= TASK PROMPT =
An identical copy of the records below is the expected result.
========================================================================
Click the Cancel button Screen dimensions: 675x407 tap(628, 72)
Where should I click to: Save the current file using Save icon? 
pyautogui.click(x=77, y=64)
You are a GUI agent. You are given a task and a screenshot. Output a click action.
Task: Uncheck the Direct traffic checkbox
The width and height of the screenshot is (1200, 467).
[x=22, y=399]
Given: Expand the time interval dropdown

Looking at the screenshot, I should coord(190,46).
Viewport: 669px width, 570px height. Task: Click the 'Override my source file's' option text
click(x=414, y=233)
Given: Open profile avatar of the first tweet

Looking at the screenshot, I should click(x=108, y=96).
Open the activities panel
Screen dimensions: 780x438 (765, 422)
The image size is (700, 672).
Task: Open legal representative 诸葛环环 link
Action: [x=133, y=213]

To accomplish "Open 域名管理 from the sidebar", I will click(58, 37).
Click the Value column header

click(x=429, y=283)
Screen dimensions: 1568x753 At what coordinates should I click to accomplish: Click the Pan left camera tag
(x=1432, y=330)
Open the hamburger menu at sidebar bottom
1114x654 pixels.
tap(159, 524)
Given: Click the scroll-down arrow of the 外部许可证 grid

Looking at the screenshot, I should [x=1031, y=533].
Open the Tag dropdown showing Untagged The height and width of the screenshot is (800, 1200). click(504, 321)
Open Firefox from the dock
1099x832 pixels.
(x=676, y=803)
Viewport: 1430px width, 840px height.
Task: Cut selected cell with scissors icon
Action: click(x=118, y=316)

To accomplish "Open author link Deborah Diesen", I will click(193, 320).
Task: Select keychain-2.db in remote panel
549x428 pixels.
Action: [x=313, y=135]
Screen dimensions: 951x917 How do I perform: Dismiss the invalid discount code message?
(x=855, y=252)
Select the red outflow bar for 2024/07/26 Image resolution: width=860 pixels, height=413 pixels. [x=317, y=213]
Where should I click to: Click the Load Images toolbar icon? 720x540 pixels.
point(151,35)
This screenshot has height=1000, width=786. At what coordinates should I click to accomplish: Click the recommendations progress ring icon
========================================================================
= RESPONSE AREA =
Click the Cancel button Screen dimensions: 675x407 tap(628, 72)
Where should I click to: Save the current file using Save icon? 
pyautogui.click(x=77, y=64)
You are a GUI agent. You are given a task and a screenshot. Output a click action.
Task: Uncheck the Direct traffic checkbox
The width and height of the screenshot is (1200, 467).
[x=22, y=399]
Given: Expand the time interval dropdown

Looking at the screenshot, I should coord(190,46).
Viewport: 669px width, 570px height. Task: Click the 'Override my source file's' option text
click(x=414, y=233)
Given: Open profile avatar of the first tweet

Looking at the screenshot, I should click(x=108, y=96).
Open the activities panel
Screen dimensions: 780x438 (765, 422)
The image size is (700, 672).
Task: Open legal representative 诸葛环环 link
Action: [x=133, y=213]

To accomplish "Open 域名管理 from the sidebar", I will click(58, 37).
Click the Value column header

click(x=429, y=283)
Screen dimensions: 1568x753 At what coordinates should I click to accomplish: Click the Pan left camera tag
(x=1432, y=330)
Open the hamburger menu at sidebar bottom
1114x654 pixels.
tap(159, 524)
Given: Click the scroll-down arrow of the 外部许可证 grid

Looking at the screenshot, I should [x=1031, y=533].
Open the Tag dropdown showing Untagged The height and width of the screenshot is (800, 1200). click(504, 321)
Open Firefox from the dock
1099x832 pixels.
(x=676, y=803)
Viewport: 1430px width, 840px height.
Task: Cut selected cell with scissors icon
Action: click(x=118, y=316)

To accomplish "Open author link Deborah Diesen", I will click(193, 320).
Task: Select keychain-2.db in remote panel
549x428 pixels.
Action: [x=313, y=135]
Screen dimensions: 951x917 How do I perform: Dismiss the invalid discount code message?
(x=855, y=252)
Select the red outflow bar for 2024/07/26 Image resolution: width=860 pixels, height=413 pixels. [x=317, y=213]
Where should I click to: Click the Load Images toolbar icon? 720x540 pixels.
point(151,35)
This screenshot has height=1000, width=786. At what coordinates should I click to accomplish: Click the recommendations progress ring icon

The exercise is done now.